Great work. And most answers just confirm the point that it is highly questionable whether transformative agreements will be really truly transformative (except transforming the publishing ecosystem by leading to a further consolidation of the publishing landscape, making it harder for pure OA publishers and societies to compete without merging with legacy publishers) https://frontiersinblog.files.wordpress.com/2020/03/position-statement-transformative-agreements.pdf
A #OAfirst policy would be a faster and better way to “transform” – start funding OA directly, including pure/native OA publishers – legacy publishers will follow the money.

Really interesting work, Rick, thanks for this.

“The definition of “success” varied significantly — sometimes even between parties to the same agreement.”
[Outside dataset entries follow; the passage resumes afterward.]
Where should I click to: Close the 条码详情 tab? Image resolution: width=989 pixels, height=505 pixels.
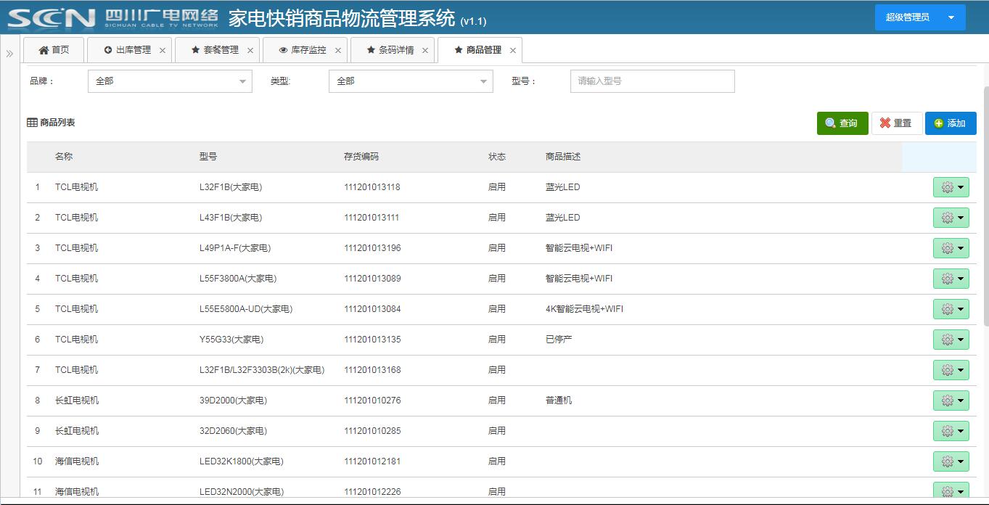coord(425,51)
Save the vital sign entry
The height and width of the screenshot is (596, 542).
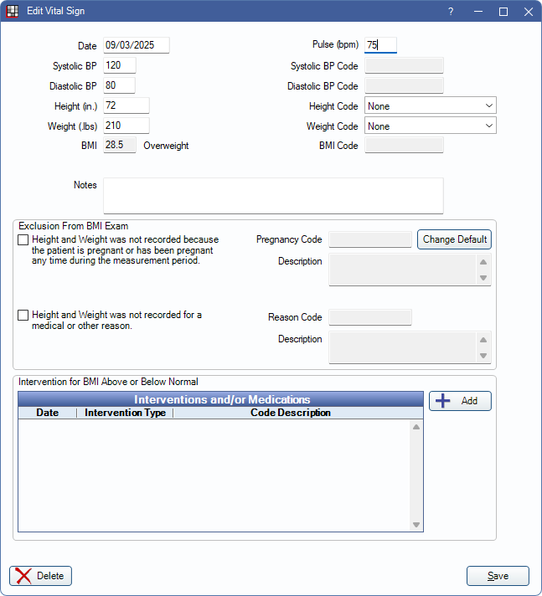(x=498, y=576)
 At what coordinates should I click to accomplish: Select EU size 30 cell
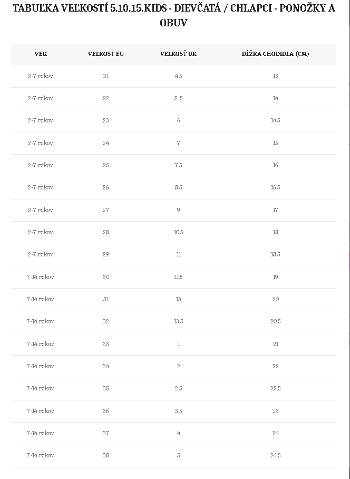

That part can’t be a surprise. The two parties to any deal never have their goals exactly aligned, otherwise there would be no need for a deal. For example, in any deal that involves money changing hands, the vendor has a goal to maximise the price and the customer has a goal to minimise it.

Agreed, Mike. Or, as I put it in the piece:

“I want to be quick to point out that where there are differences in goals between one party and the other in a particular transformative deal, this is by no means necessarily problematic. It’s in the nature of virtually all contractual agreements that the two parties have different goals.”

Very nice work, including the “non-answers” and the diplomatic language.

Have you also questionned them specifically about “the next deal”, which is one of the recurrent problem with TAs that transform nothing? Or is it just TIB which chose to mention this issue?

Thanks a lot.

Vero good question to start with. Very interesting. Learned a lot. Like stated, I do believe policy makers will legitimate OA. Too much at stake on the incumbent publishers side. Sustainable Business model finding will be key. Usual industry transformation pattern. Lots of opportunity as well. Thank you.

Hi Rick, Since I think your piece may be suggesting that our response is in the camp of “they and their organizations were still trying to figure out how success would be measured,” I did want to clarify that we too have been thinking about assessment “from the beginning” – it’s simply that we needed to focus on putting our agreements into place before we could turn our attention to the specifics of an assessment plan, and your questions arrived in the midst of our internal vetting process. The circumspection in my response was driven purely by not wanting to speak for my colleagues prematurely while our systemwide processes were underway. As I think anyone will see from my response, we’ve given a lot of thought to this topic and how to measure the success of our agreements both locally and globally.